In the results section, the study employs a confusion matrix to assess the performance of classification models by comparing predicted outcomes to actual results. This matrix facilitates the calculation of key performance metrics, including accuracy, sensitivity, and specificity. Specifically, the true positive (TP) metric is highlighted, which quantifies the instances where the model accurately identifies the positive class, indicating the number of actual patients correctly predicted as having the disease.

The findings underscore the utility of the confusion matrix in evaluating model efficacy, providing a clear visual representation of classification outcomes. By analyzing these metrics, the study aims to enhance understanding of the model’s predictive capabilities and its potential implications in clinical settings.

Discussion

In this study, various column-based imputation methods, including Mean, Median, Mode, Forward/Backward Fill, KNN Imputer, and Interpolation, were evaluated for their effectiveness in addressing missing data. Mean and Median imputation methods utilize the average and median values of the respective columns to fill in missing entries, while Mode imputation is tailored for categorical data. Forward/Backward Fill is particularly advantageous for time series data, filling gaps with adjacent valid values. The K-Nearest Neighbor (KNN) algorithm estimates missing values based on the proximity of similar samples, and interpolation estimates values through the existing data points. The performance of these imputation techniques was assessed using various classifiers, including KNN, Decision Trees, Random Forest, Gaussian Naïve Bayes, Multi-Layer Perceptron, Logistic Regression, and Deep Learning models.
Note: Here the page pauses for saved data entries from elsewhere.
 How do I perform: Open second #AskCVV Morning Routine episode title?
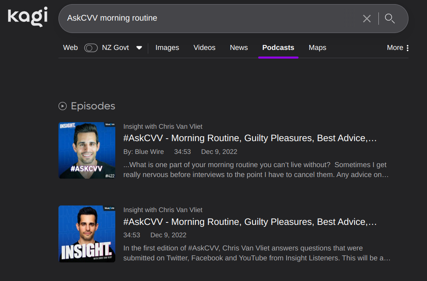(x=250, y=222)
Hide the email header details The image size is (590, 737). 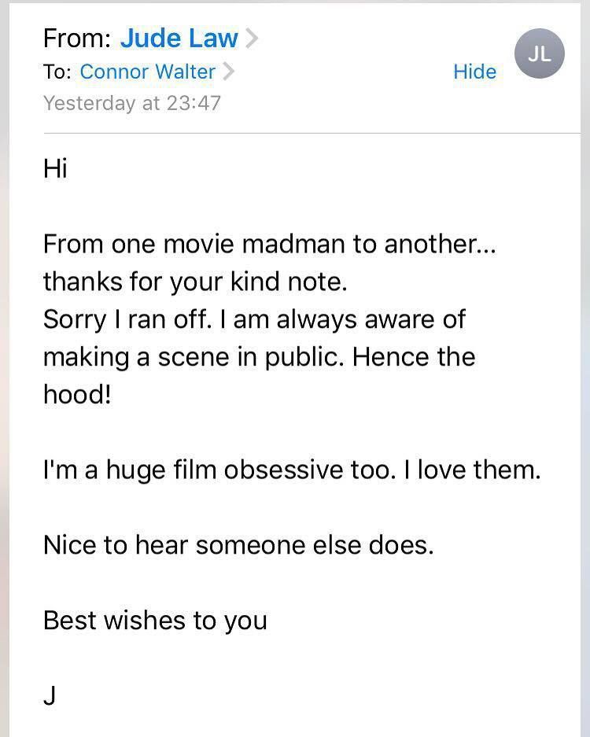[474, 72]
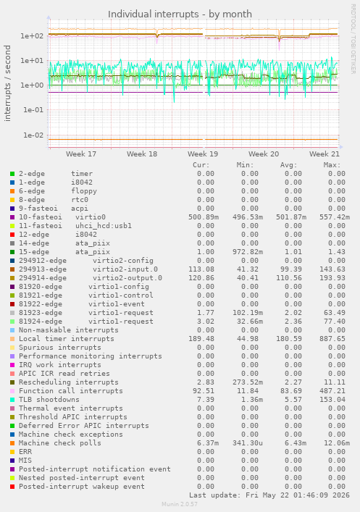The image size is (360, 512).
Task: Click the Local timer interrupts color swatch
Action: (12, 339)
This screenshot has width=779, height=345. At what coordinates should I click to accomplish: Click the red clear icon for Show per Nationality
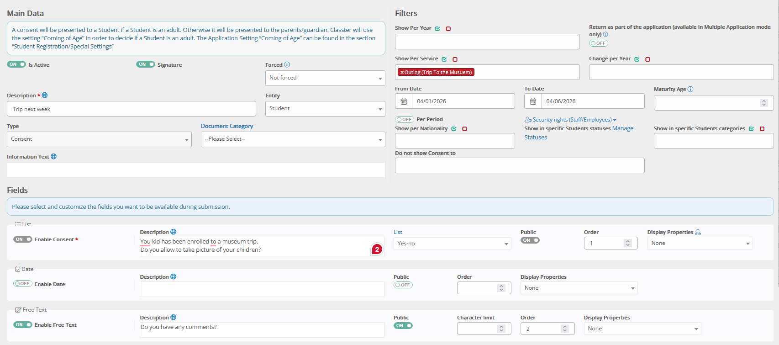(464, 129)
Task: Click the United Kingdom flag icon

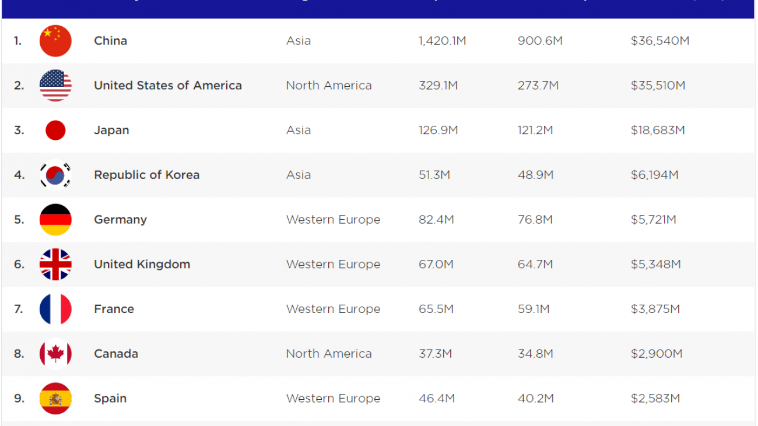Action: tap(55, 265)
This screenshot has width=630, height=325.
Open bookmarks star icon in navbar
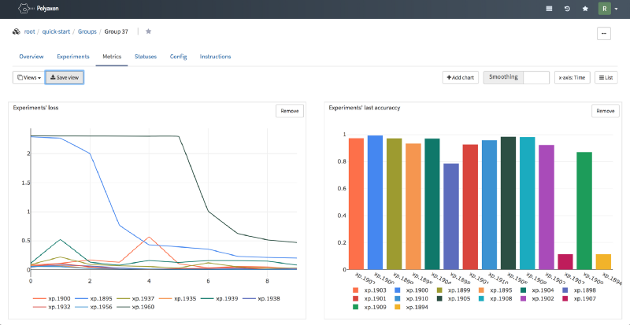coord(585,9)
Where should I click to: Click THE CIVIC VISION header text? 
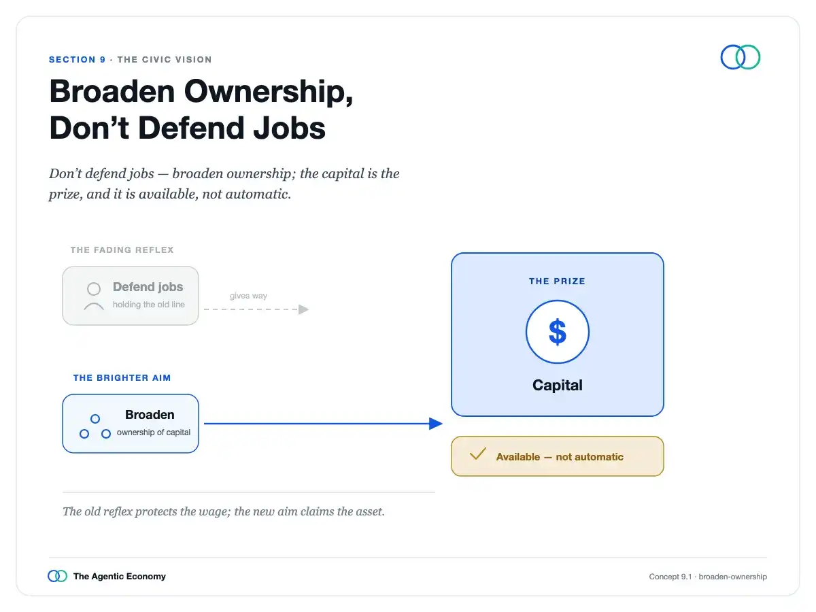pos(165,60)
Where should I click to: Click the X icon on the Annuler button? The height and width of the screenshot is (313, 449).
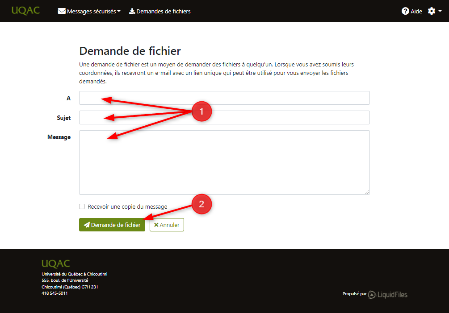[x=156, y=225]
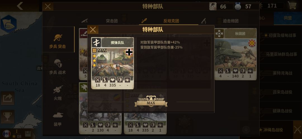
Task: Select the 步兵 战术 shield helmet icon
Action: (58, 63)
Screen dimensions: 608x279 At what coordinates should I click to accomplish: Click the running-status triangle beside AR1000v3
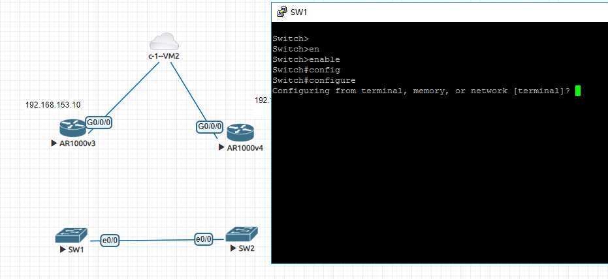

The proposed Cyclical Hybrid Imputation Technique (CHIT) was introduced to enhance the imputation process, demonstrating significant improvements in the accuracy of predictions for health-related datasets, particularly in chronic kidney disease (CKD) and heart disease datasets. The study revealed that CHIT outperformed traditional statistical methods, achieving high accuracy rates across multiple classifiers, with some models reaching 100% accuracy. The results underscore the necessity for advanced machine learning approaches to effectively tackle the complexities of missing data imputation, particularly in structured datasets where conventional methods fall short. Overall, the findings advocate for the integration of machine learning techniques in health data analysis to improve data quality and predictive performance.